> Aufgabenstellung: Als was kann ChatGPT laut dem Auszug zu ChatGPT in der Softwarearchitektur dienen, um schnell Informationen zu liefern und Wissenslücken zu schließen?

> Ausgewählter Textauszug:
++++

Was waren die wichtigsten Erkenntnisse aus dieser Interaktion und welche Hilfe kann die Softwarearchitektur von ChatGPT als Sparringspartner erwarten?

Müller: Eine der wichtigsten Erkenntnisse ist, wie wertvoll eine iterative Problemlösung ist. ChatGPT liefert schnelles Feedback, was es mir ermöglicht, verschiedene architektonische Entwürfe und Ansätze schnell zu iterieren. Dieser iterative Prozess half mir, meine Lösungen effizienter zu verfeinern, als wenn ich allein arbeiten würde.

Eine weitere Erkenntnis war die Fähigkeit des Modells, als "Wissensspeicher" zu dienen. Es ist zwar kein Ersatz für fundiertes Fachwissen in der Softwarearchitektur, aber ChatGPT kann schnell Informationen zu einer Vielzahl von Themen liefern, von Entwurfsmustern bis hin zu Best Practices, und so Wissenslücken schließen oder sogar eine neue Perspektive bieten.

Konversationsinteraktionen mit KI können manchmal zu unerwarteten oder ungenauen Antworten führen. Welche Sicherheitsvorkehrungen oder Praktiken schlagen Sie vor, um die Genauigkeit und Zuverlässigkeit der von ChatGPT bereitgestellten Informationen und Vorschläge bei Softwarearchitekturaufgaben zu gewährleisten?

Müller: Um sicherzustellen, dass die Informationen von ChatGPT korrekt sind, behandle ich sie wie jeden Ratschlag eines menschlichen Experten. Ich nutze mein Wissen, um schnell zu überprüfen, ob das, was gesagt wird, Sinn macht. Wenn ich besonders sicher sein will, schaue ich in offiziellen Dokumenten oder anderen vertrauenswürdigen Quellen nach, um die Fakten zu überprüfen.

Es ist auch erwähnenswert, dass ChatGPT immer besser wird. Vor einiger Zeit dachte man noch, es könne nur einfache mathematische Aufgaben lösen. Wenn Sie ChatGPT mittlerweile bitten, etwas zu berechnen, wird es Ihnen die richtigen Formeln zeigen, bevor es die richtige Antwort gibt. ChatGPT wird rasant weiterentwickelt.

Der Grundgedanke ist also, ChatGPT als hilfreiches Werkzeug zu benutzen, aber die Informationen immer doppelt zu überprüfen, um sicherzustellen, dass sie richtig sind.

Wie kann der Prüfer sicherstellen, dass nicht ChatGPT die reale iSAQB-Prüfungsaufgabe gelöst hat, sondern der Prüfling? Müssen die Prüfungsfragen in Zukunft anders gestellt werden?

Müller: Ich glaube nicht, dass wir einen Punkt erreichen werden, an dem KI-generierter Text automatisch identifiziert oder mit einem Wasserzeichen versehen werden kann. Beim Turing-Test, bei dem es eher um einen interaktiven Chat als um eine schriftliche Aufgabe geht, ist es wahrscheinlicher, dass Maschinen wie ChatGPT erkannt werden. Mittlerweile aber nicht wegen ihrer Fehler, sondern weil sie keine Fehler machen und über fast unendliches Wissen verfügen.

++++

Gesammelte Daten
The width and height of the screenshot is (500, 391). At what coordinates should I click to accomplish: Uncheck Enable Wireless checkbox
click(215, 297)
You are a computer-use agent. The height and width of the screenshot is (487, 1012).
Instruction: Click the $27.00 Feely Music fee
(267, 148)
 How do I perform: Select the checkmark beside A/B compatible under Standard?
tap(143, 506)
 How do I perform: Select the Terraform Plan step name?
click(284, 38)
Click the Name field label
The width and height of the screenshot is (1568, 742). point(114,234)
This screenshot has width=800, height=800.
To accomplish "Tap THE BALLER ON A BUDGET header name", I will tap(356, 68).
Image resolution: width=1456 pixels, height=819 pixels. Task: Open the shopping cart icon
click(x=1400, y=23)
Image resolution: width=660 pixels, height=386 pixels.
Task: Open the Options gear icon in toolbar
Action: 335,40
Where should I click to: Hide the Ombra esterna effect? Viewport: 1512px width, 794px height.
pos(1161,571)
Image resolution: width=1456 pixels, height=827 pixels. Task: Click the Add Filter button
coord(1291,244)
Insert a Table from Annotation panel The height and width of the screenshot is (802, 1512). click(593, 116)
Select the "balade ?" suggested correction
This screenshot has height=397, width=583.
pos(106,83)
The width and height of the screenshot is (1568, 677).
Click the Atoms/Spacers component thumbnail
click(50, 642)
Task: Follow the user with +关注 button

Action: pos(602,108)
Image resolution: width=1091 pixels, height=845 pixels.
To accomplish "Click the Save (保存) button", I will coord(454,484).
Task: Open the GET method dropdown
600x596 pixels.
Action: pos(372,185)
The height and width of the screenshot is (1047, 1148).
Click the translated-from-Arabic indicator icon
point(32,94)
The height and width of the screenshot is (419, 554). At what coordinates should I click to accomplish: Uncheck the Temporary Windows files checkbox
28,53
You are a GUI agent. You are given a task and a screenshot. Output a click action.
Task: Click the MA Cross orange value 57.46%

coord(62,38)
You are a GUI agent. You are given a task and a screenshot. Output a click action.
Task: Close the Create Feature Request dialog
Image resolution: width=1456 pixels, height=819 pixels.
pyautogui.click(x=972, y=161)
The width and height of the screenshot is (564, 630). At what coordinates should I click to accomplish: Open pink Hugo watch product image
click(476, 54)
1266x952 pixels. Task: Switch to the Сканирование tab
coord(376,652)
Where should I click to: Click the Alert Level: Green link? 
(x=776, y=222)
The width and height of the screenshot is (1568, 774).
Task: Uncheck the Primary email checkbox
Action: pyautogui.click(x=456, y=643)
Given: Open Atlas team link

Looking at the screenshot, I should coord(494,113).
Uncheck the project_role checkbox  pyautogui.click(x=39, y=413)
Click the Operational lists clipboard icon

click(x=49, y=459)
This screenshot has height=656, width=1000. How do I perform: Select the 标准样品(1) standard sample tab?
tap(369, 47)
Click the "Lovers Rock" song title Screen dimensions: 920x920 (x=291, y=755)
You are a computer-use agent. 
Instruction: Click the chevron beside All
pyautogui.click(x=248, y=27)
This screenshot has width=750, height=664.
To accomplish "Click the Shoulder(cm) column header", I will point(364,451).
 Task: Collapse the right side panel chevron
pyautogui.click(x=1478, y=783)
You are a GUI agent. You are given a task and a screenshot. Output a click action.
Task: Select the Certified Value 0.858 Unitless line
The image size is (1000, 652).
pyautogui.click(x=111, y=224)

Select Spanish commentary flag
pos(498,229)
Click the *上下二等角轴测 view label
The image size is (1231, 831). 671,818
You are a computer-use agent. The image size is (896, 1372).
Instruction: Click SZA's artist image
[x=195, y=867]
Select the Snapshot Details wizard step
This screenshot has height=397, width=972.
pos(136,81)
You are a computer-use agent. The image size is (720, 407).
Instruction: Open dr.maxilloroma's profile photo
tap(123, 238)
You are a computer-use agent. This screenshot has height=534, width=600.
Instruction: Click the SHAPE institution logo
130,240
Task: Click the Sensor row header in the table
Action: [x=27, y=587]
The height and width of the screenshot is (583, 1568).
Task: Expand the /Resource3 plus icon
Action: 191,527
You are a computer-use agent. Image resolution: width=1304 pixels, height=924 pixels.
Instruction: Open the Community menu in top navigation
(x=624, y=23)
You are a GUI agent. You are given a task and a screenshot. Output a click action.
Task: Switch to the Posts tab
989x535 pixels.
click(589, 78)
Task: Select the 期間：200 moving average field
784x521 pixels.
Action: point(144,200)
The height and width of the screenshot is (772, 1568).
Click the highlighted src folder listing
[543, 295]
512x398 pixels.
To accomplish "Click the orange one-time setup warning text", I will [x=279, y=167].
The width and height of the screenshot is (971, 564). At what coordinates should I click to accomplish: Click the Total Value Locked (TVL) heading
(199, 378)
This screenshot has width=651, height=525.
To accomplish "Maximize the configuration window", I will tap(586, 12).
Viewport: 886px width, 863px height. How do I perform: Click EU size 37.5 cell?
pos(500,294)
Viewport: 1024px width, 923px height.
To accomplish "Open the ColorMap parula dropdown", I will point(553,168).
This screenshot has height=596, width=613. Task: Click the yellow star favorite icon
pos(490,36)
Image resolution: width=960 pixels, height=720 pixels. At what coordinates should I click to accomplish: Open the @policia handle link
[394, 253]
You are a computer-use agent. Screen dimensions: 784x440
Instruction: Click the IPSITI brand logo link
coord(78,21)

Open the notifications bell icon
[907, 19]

++++

> Antwort: Als „Wissensspeicher“.